El Juzgado 27 de Ejecución de Penas y Medidas de Seguridad rechazó la acción de tutela interpuesta por un grupo de congresistas que buscaba frenar los efectos inmediatos del decreto de emergencia económica firmado el pasado 22 de diciembre.
La decisión se sustentó en que las tutelas no pueden sustituir el control constitucional que ejerce la Corte sobre los estados de excepción. Con ello, se ratifica que será el alto tribunal el encargado de revisar la legalidad y proporcionalidad de la medida adoptada por el Ejecutivo.
La tutela había sido promovida por varios parlamentarios, entre ellos la precandidata presidencial Paloma Valencia, quienes argumentaban que el decreto imponía obligaciones tributarias sin un control previo, lo que podía afectar derechos fundamentales de los ciudadanos.
Sin embargo, el juez concluyó que la vía adecuada para cuestionar la declaratoria es el análisis de la Corte Constitucional, que retomará sus funciones tras la vacancia judicial. El fallo deja claro que los jueces de primera instancia no pueden intervenir en decisiones de excepción de esta magnitud.

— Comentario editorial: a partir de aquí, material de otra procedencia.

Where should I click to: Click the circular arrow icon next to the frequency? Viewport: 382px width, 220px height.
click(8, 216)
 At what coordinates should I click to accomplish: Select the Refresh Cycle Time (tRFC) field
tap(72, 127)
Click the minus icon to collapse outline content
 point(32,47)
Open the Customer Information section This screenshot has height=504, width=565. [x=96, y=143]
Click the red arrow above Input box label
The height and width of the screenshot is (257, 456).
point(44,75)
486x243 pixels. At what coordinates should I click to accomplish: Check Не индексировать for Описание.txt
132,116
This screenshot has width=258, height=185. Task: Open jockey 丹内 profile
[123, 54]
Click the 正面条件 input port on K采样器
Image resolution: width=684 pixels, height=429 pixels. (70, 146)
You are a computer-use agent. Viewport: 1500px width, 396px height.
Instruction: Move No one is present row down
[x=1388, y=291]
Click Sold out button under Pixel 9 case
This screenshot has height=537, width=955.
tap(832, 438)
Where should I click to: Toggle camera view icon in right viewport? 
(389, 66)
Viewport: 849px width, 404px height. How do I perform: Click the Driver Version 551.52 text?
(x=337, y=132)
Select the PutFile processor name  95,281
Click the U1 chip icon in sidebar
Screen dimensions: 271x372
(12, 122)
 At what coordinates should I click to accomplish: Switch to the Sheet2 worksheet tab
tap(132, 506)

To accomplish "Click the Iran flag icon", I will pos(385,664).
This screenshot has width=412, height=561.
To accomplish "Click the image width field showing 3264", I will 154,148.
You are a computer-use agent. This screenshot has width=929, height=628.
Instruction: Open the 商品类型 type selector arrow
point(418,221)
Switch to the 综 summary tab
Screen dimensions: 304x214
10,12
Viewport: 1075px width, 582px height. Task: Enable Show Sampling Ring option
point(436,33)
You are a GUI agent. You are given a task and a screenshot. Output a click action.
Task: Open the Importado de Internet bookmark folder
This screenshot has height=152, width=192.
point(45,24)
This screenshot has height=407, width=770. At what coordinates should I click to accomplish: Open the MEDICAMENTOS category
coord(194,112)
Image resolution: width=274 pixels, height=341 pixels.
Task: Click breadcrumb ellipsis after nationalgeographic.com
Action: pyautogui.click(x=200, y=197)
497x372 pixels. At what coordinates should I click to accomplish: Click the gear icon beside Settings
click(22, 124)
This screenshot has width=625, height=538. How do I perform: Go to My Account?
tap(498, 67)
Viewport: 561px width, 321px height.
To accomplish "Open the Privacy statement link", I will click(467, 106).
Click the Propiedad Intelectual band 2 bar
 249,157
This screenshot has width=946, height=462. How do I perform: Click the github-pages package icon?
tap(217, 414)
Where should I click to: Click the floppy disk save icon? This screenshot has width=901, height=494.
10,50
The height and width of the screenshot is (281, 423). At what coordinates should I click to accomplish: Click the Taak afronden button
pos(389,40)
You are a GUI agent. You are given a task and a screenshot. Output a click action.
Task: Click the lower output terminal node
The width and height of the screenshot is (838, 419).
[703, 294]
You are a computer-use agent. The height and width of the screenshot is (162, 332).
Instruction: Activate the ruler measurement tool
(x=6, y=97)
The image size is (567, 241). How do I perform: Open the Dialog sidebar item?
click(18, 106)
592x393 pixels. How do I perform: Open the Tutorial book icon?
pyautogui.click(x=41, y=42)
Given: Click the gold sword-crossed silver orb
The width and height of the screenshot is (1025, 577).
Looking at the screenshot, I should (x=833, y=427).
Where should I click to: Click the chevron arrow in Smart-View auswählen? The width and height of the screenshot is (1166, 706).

Más allá del debate jurídico, la decisión refleja la tensión política que rodea la emergencia económica decretada por el Gobierno tras el hundimiento de la reforma tributaria en el Congreso. Para los ciudadanos, el tema no se reduce a tecnicismos legales: se trata de cómo las medidas extraordinarias impactarán su vida cotidiana, desde los impuestos hasta la estabilidad financiera del país. El rechazo de la tutela devuelve la discusión al terreno institucional, pero también recuerda que detrás de cada decreto hay familias y comunidades que esperan soluciones concretas frente a la crisis económica.